AMENDMENT NO. 1 TO EQUITY DISTRIBUTION AGREEMENT
EXHIBIT 10.6
AMENDMENT NO. 1 TO EQUITY DISTRIBUTION AGREEMENT
September 27, 2021
CANACCORD GENUITY LLC
00 Xxxx Xxxxxx
Boston, Massachusetts 02110
XXXX CAPITAL PARTNERS, LLC
000 Xxx Xxxxxxxx Xxxxx Xxxxxxx Xxxxx,
California 92660
Ladies and Gentlemen:
Dynatronics Corporation, a Utah corporation (the "Company"), and Canaccord Genuity LLC and Xxxx Capital Partners, LLC (the
"Agents") are parties to that certain Equity Distribution Agreement, dated March 12, 2020, (the "Original Agreement"). All capitalized terms not defined herein shall have the meanings ascribed to them in the Original Agreement. The parties, intending to be legally bound, hereby amend the Original Agreement as follows:
1. Reference to the "Registration Statement" in the Original Agreement shall refer to the registration statement on Form S-3 (File No. 333-256280), originally filed with the Commission on May 19, 2021 (as the same may be amended from time to time, the "New Registration Statement"), when the New Registration Statement is declared effective by the Commission.
2. References to the date of the Original Agreement in the form of Placement Notice included as Schedule 1 to the Original Agreement and the Form of Representation Certificate Pursuant to Section 3(q) appended to the Original Agreement are hereby revised to read, "March 12, 2020, as amended by Amendment No. 1 to the Equity Distribution Agreement, dated September 27, 2021."
3. In Schedule 2 of the Original Agreement, the Notice Parties for the Company shall be: Xxxx Xxxxx, CEO
(xxxx.xxxxx@xxxxxxxxxxx.xxx), and
Xxxxxx Xxxxx, Corporate Controller (xxxxxx xxxxx@xxxxxxxxxxx.xxx)
4. Except as specifically set forth herein, all other provisions of the Original Agreement shall remain in full force and effect.
5. This Amendment No. 1 to the Original Agreement (this "Amendment") shall become effective as of the date hereof.
6. Entire Agreement; Amendment; Severability. This Amendment together with the Original Agreement (including all schedules and exhibits attached hereto and thereto and Placement Notices issued pursuant hereto and thereto) constitutes the entire agreement and supersedes all other prior and contemporaneous agreements and undertakings, both written and oral, among the parties hereto with regard to the subject matter hereof. All references in the Original Agreement to the "Agreement" shall mean the Original Agreement as amended by this Amendment; provided, however, that all references to "date of this Agreement" in the Original Agreement shall continue to refer to the date of the Original Agreement.

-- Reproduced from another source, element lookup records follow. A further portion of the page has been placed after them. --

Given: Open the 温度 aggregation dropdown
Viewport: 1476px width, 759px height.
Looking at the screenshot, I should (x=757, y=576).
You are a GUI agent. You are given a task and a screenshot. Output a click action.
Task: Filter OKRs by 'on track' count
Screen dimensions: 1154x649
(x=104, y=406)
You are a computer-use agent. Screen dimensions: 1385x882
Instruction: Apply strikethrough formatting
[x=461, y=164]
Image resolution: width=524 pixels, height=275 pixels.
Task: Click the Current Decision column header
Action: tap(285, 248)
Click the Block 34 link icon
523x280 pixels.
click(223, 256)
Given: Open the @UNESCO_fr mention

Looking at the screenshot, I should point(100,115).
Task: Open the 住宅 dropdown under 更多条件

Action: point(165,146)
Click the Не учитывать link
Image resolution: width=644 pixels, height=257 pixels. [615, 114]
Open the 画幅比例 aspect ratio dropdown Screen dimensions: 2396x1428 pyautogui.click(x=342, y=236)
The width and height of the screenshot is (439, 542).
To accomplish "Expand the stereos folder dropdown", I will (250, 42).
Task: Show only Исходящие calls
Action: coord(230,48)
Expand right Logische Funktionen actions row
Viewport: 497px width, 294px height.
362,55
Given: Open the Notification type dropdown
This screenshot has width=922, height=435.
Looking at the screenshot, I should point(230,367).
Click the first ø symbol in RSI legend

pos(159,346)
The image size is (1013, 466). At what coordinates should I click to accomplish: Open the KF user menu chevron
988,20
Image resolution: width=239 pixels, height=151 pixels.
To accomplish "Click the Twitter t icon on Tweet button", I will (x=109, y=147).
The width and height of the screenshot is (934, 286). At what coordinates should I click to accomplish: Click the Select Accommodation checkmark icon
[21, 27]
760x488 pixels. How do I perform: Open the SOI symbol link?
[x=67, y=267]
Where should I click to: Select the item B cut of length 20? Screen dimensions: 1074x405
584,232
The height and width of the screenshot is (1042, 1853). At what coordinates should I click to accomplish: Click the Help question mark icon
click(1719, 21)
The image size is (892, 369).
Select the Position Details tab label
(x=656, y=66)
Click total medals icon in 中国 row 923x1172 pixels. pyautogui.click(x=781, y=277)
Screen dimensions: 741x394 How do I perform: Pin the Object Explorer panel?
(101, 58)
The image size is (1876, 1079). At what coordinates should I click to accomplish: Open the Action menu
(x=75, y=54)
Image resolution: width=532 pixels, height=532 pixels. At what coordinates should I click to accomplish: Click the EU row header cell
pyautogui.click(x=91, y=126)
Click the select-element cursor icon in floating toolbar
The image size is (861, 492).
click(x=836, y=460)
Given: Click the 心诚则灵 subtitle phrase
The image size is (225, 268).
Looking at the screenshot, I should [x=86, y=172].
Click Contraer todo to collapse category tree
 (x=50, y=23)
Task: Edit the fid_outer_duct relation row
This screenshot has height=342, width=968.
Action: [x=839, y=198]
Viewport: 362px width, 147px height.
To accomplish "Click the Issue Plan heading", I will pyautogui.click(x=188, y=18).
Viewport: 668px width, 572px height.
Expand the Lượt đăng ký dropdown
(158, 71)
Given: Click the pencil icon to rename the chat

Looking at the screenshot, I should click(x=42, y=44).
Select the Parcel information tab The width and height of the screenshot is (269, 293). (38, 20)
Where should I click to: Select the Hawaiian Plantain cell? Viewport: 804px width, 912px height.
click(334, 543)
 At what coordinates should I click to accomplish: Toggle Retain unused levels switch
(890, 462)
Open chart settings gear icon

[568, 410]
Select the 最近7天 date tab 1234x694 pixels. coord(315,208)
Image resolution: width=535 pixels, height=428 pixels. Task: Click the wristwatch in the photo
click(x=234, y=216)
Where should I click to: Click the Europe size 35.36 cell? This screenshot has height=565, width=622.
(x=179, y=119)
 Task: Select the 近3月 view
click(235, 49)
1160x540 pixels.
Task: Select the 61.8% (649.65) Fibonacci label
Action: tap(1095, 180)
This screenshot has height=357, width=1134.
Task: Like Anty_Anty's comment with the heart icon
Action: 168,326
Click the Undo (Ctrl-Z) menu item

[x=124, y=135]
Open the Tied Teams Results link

7. Governing Law Provisions. This Amendment shall be governed by and construed in accordance with the internal laws of the State of New York applicable to agreements made and to be performed in such state. Any legal suit, action or proceeding arising out of or based upon this Amendment or the transactions contemplated hereby ("Related Proceedings") may be instituted in the Specified Courts, and each party irrevocably submits to the exclusive jurisdiction (except for proceedings instituted in regard to the enforcement of a Related Judgment, as to which such jurisdiction is non-exclusive) of such courts in any such suit, action or proceeding. Service of any process, summons, notice or document by mail to such party's address set forth above shall be effective service of process for any suit, action or other proceeding brought in any such court. The parties irrevocably and unconditionally waive any objection to the laying of venue of any suit, action or other proceeding in the Specified Courts and irrevocably and unconditionally waive and agree not to plead or claim in any such court that any such suit, action or other proceeding brought in any such court has been brought in an inconvenient forum.
8. Counterparts. This Amendment may be executed in two or more counterparts, each one of which shall be an original, with the same effect as if the signatures thereto and hereto were upon the same instrument, and may be delivered by facsimile transmission or by electronic delivery of a portable document format (PDF) file or via DocuSign electronic signature.
[Signature Page Follows]
If the foregoing is in accordance with your understanding of our agreement, kindly sign and return to the Company the enclosed copies hereof, whereupon this instrument, along with all counterparts hereof, shall become a binding amendment to the Original Agreement.
Very truly yours,
The foregoing amendment is hereby confirmed and accepted by the Agents as of the date first above written.